FRAGMENT:
%%

De gemeente Montfoort heeft een duurzaamheidsambitie vastgelegd voor de nieuwbouw binnen de gemeente. De ambitie is uitgedrukt in een '7' op alle punten van duurzaamheid die binnen de GPR-methodiek (GPR = Gemeentelijke Prestatie Richtlijn) versie 3.2 worden onderscheiden. Deze ambitie houdt in dat nieuwbouw wordt gerealiseerd met een circa 15% betere prestatie op het gebied van energie, materialen, afval, water, gezondheid en woonkwaliteit dan wettelijk is vereist.
De gemeente heeft de mogelijkheid voor het stellen van voorwaarden om de gestelde ambitie op deze locatie te realiseren.
Duurzaam bouwen verhoogt de kwaliteit en kan de marktwaarde van de woningen verhogen. Het lagere energiegebruik is positief voor de woonlasten. De woningen die vanaf 2015 worden gebouwd zijn veel energiezuiniger dan de huidige nieuwbouw. Al bij de huidige energieprijzen is het realiseren van de energieprestatie die vanaf 2015 wordt verplicht rendabel te realiseren. Bij een goede voorbereiding en integrale afweging is een terugverdientijd (bij koopwoningen) vanaf 10 jaar te realiseren.

%%

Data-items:
%%

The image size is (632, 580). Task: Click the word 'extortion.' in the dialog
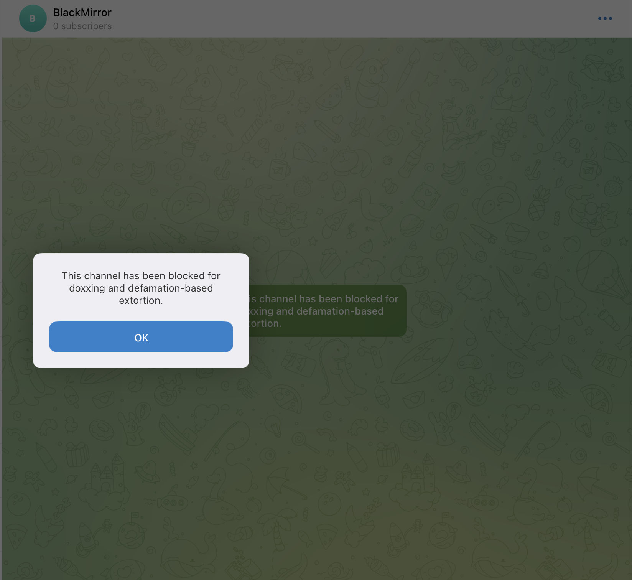[141, 300]

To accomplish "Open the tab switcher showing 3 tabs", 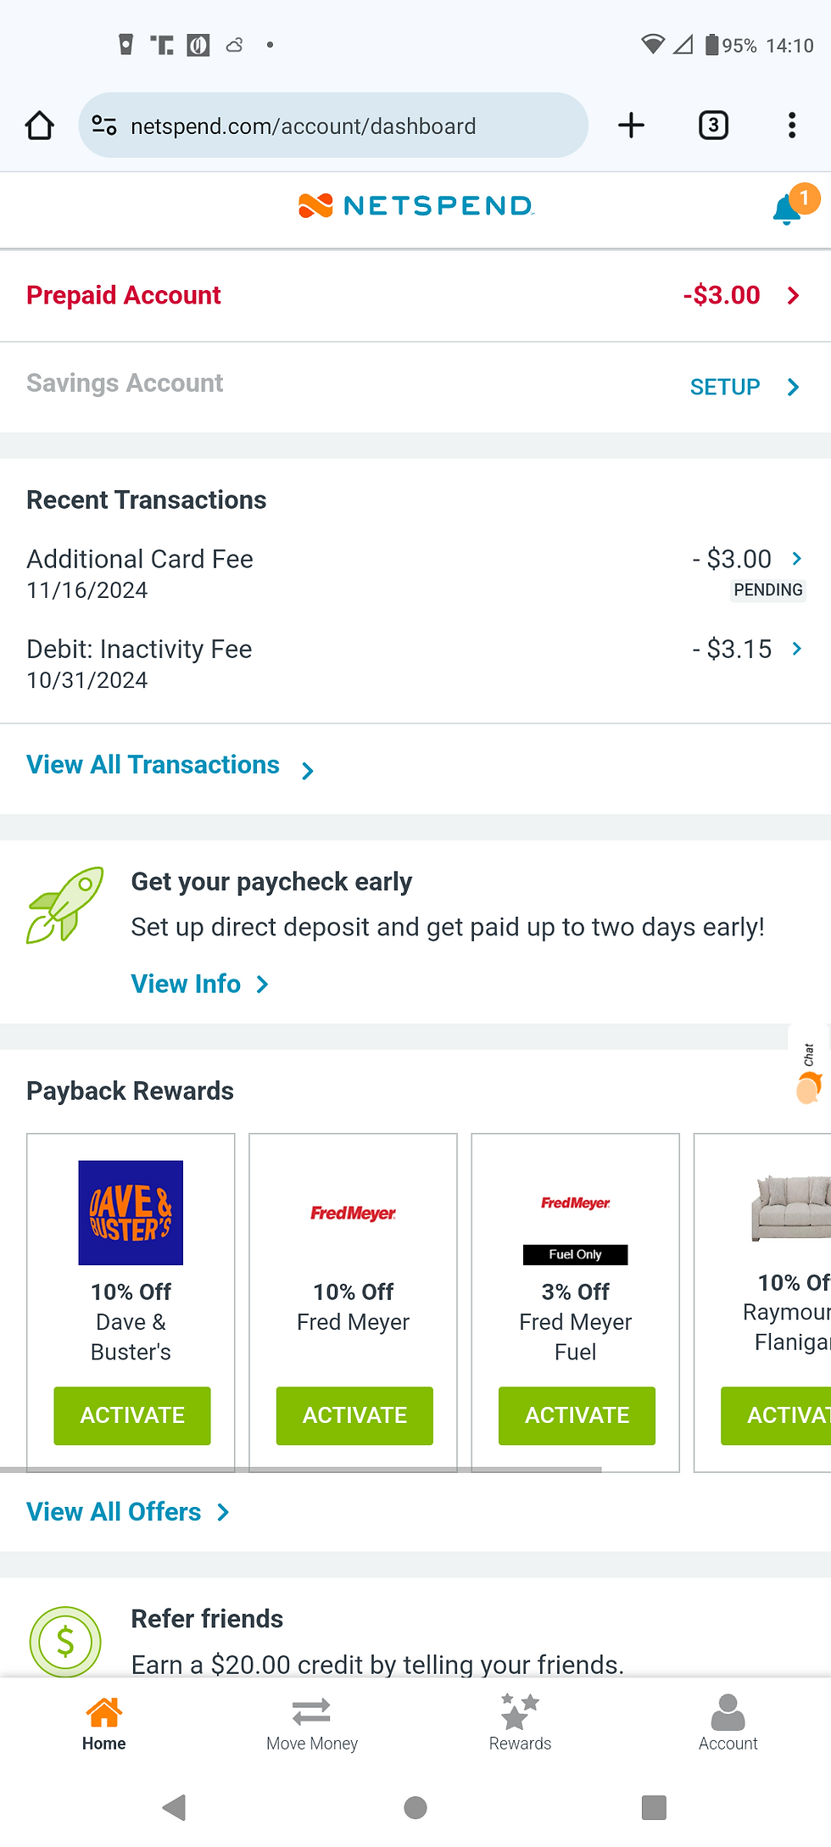I will (713, 126).
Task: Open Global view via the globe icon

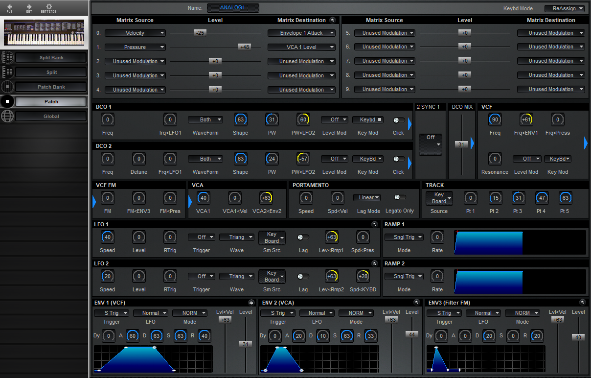Action: 8,116
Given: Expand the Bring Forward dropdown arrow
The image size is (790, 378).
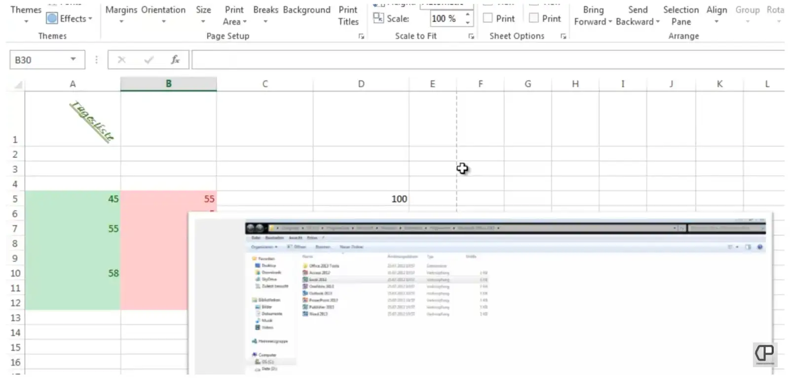Looking at the screenshot, I should 610,22.
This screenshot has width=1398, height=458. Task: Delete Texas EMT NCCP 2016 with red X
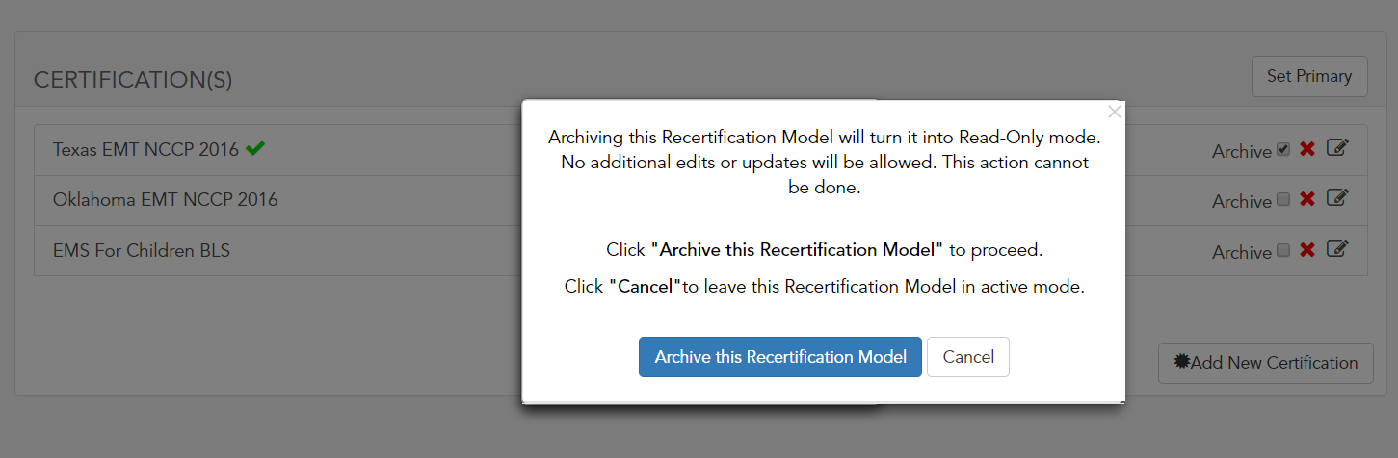tap(1307, 149)
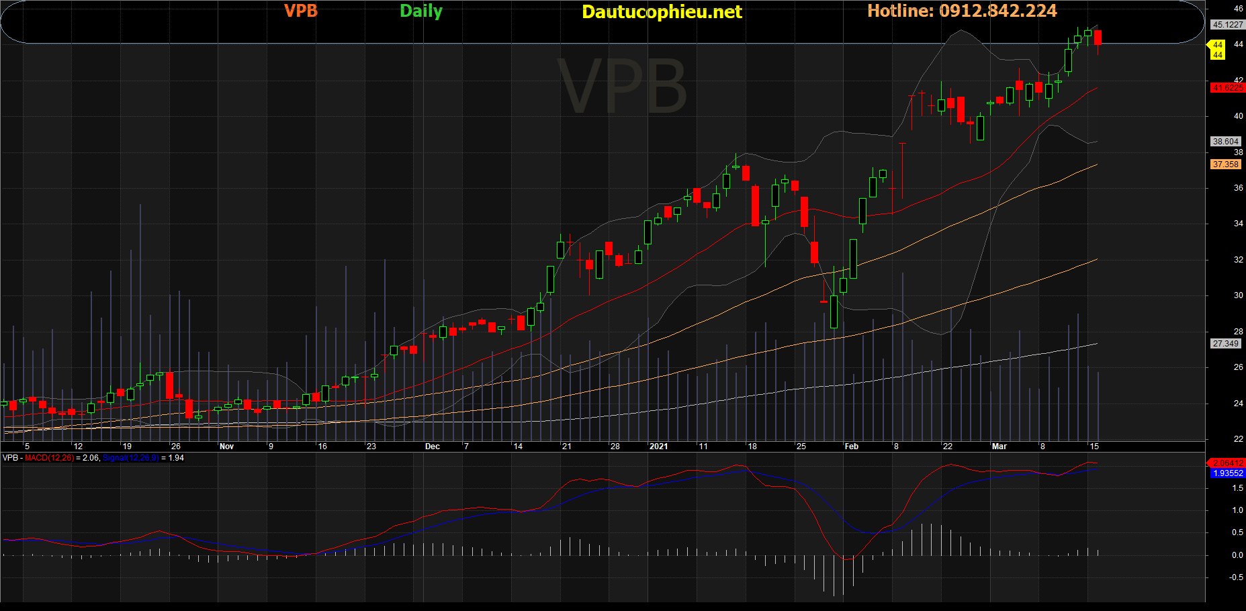Click the orange VPB ticker label in header
Screen dimensions: 1246x611
(x=300, y=11)
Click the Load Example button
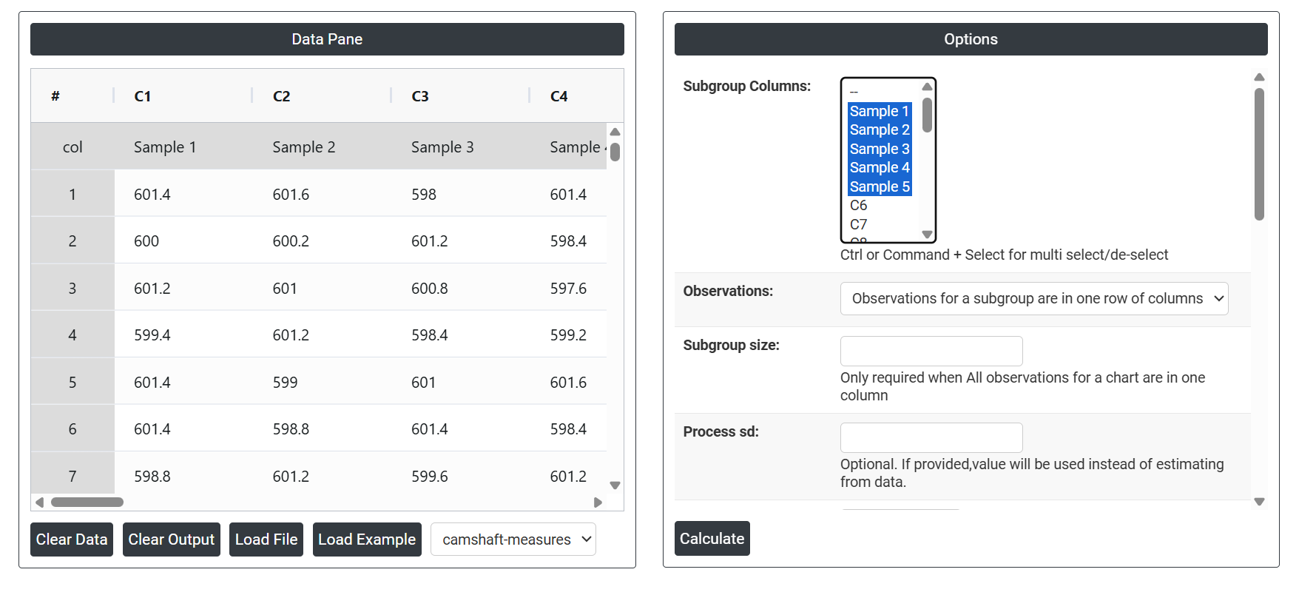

%%

Herhaal uit het fragment over duurzaam bouwen in Montfoort woordelijk de passage die begint bij "De gemeente Montfoort" en eindigt bij "wettelijk is vereist.".

ANTWOORD:
De gemeente Montfoort heeft een duurzaamheidsambitie vastgelegd voor de nieuwbouw binnen de gemeente. De ambitie is uitgedrukt in een '7' op alle punten van duurzaamheid die binnen de GPR-methodiek (GPR = Gemeentelijke Prestatie Richtlijn) versie 3.2 worden onderscheiden. Deze ambitie houdt in dat nieuwbouw wordt gerealiseerd met een circa 15% betere prestatie op het gebied van energie, materialen, afval, water, gezondheid en woonkwaliteit dan wettelijk is vereist.